Blocking Oscillator

a single-tube or single-transistor oscillator with with strong transformer feedback that produces pulses of short duration which are repeated periodically after relatively long time intervals. The strong positive feedback in a blocking oscillator (see Figure 1) causes an avalanche-like growth and decay of current in the electron tube (transistor) during the formation of the leading and trailing edges of a pulse.
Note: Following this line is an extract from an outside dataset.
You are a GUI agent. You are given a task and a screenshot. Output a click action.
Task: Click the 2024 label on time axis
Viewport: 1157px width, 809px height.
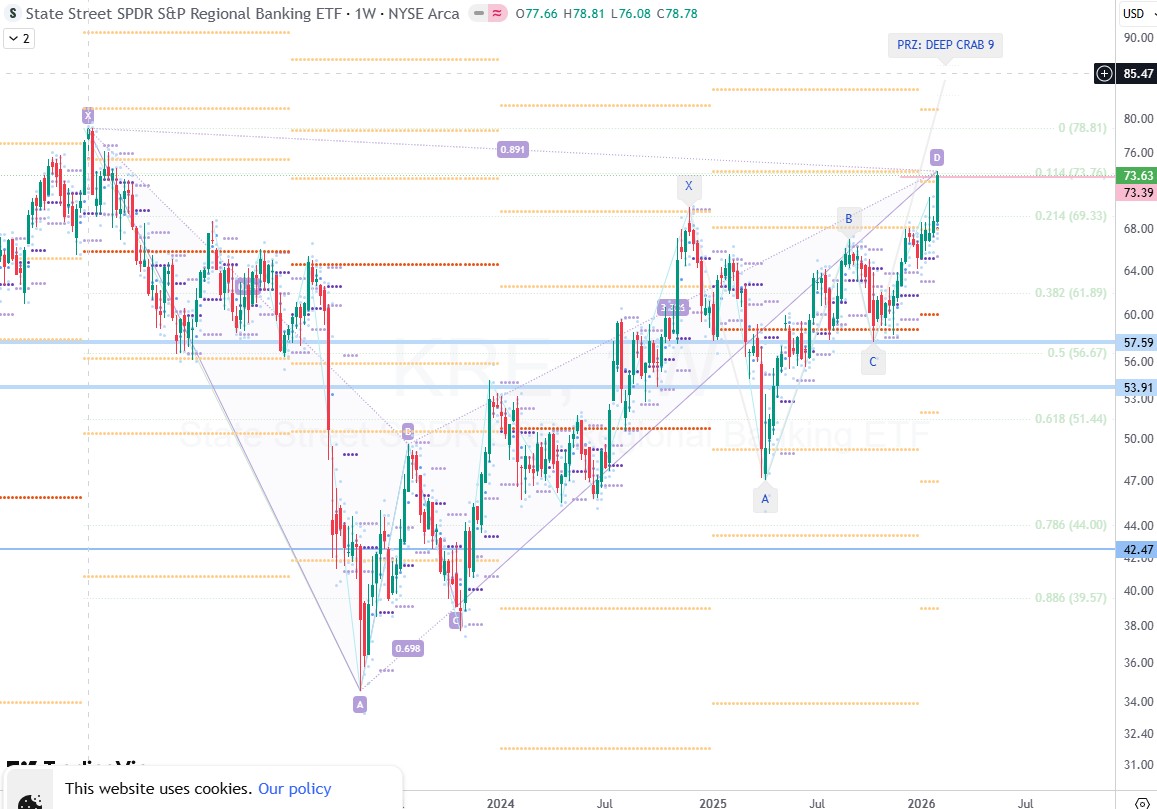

The duration of a pulse (usually between 0.05 and 25 microseconds) is primarily a function of the charging time of capacitor C by the heavy current that flows in the circuit of the control grid (of a tube) or base (of a transistor) during the formation of the pulse peak and also of the transformer parameters, but the length of the interval between pulses (in the self-oscillating mode) is controlled by the discharge time of capacitor C through resistor R. The pulse duration can be adjusted within certain limits by varying the capacity of C. A blocking oscillator may be operated in the self-oscillatory (self-excitation of oscillations) mode and the driven (inhibited) mode—in which a pulse is generated each time by an external (triggering) pulse.

Figure 1. Typical circuit of a blocking oscillator: (a) with an electron tube V; (b) with a transistor T. R_L is the load resistance, Tr is the feedback transformer, D is a semiconductor diode that limits the current strength in the transistor’s base circuit, and E_p and E_c are the voltages of the plate and collector current supplies, respectively.

The principal merits of a blocking oscillator are the simplicity of the arrangement, the ease of synchronization and stabilization of oscillations, and the possibility of obtaining a high-powered pulse having low average power. Blocking oscillators are used in pulse engineering to achieve powerful pulses of short duration, in television and radar scanning arrangements, in frequency dividers, and so on.